- _Work item_
Could you write out the whole listing exactly as it appears?

********

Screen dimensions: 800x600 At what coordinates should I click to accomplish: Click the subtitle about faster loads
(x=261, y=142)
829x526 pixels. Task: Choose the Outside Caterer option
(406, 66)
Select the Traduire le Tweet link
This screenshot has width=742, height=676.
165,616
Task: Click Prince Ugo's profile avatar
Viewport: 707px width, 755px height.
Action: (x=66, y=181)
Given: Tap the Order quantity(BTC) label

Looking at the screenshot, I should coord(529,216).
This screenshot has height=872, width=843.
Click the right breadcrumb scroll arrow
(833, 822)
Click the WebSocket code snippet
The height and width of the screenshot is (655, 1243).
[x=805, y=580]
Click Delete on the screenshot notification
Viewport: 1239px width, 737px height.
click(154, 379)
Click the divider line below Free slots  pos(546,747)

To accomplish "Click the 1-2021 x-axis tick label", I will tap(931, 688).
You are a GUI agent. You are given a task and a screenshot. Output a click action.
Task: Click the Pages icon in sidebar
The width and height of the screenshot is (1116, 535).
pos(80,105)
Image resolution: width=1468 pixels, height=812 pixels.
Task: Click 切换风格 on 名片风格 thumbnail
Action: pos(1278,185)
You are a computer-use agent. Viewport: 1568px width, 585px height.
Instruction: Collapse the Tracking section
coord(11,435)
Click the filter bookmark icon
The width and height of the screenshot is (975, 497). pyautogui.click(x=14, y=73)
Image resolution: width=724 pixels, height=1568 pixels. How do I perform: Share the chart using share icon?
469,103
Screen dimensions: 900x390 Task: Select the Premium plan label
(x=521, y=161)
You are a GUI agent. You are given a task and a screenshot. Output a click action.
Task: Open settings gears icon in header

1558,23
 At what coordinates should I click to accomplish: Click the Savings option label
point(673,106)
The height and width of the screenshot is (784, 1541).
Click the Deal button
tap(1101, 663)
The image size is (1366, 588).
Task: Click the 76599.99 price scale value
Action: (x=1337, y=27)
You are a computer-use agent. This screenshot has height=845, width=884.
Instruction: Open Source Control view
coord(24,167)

********

- _Answer section_
Screen dimensions: 800x600 At what coordinates should I click to accomplish: Click the subtitle about faster loads
(x=261, y=142)
829x526 pixels. Task: Choose the Outside Caterer option
(406, 66)
Select the Traduire le Tweet link
This screenshot has width=742, height=676.
165,616
Task: Click Prince Ugo's profile avatar
Viewport: 707px width, 755px height.
Action: (x=66, y=181)
Given: Tap the Order quantity(BTC) label

Looking at the screenshot, I should coord(529,216).
This screenshot has height=872, width=843.
Click the right breadcrumb scroll arrow
(833, 822)
Click the WebSocket code snippet
The height and width of the screenshot is (655, 1243).
[x=805, y=580]
Click Delete on the screenshot notification
Viewport: 1239px width, 737px height.
click(154, 379)
Click the divider line below Free slots  pos(546,747)

To accomplish "Click the 1-2021 x-axis tick label", I will tap(931, 688).
You are a GUI agent. You are given a task and a screenshot. Output a click action.
Task: Click the Pages icon in sidebar
The width and height of the screenshot is (1116, 535).
pos(80,105)
Image resolution: width=1468 pixels, height=812 pixels.
Task: Click 切换风格 on 名片风格 thumbnail
Action: pos(1278,185)
You are a computer-use agent. Viewport: 1568px width, 585px height.
Instruction: Collapse the Tracking section
coord(11,435)
Click the filter bookmark icon
The width and height of the screenshot is (975, 497). pyautogui.click(x=14, y=73)
Image resolution: width=724 pixels, height=1568 pixels. How do I perform: Share the chart using share icon?
469,103
Screen dimensions: 900x390 Task: Select the Premium plan label
(x=521, y=161)
You are a GUI agent. You are given a task and a screenshot. Output a click action.
Task: Open settings gears icon in header

1558,23
 At what coordinates should I click to accomplish: Click the Savings option label
point(673,106)
The height and width of the screenshot is (784, 1541).
Click the Deal button
tap(1101, 663)
The image size is (1366, 588).
Task: Click the 76599.99 price scale value
Action: (x=1337, y=27)
You are a computer-use agent. This screenshot has height=845, width=884.
Instruction: Open Source Control view
coord(24,167)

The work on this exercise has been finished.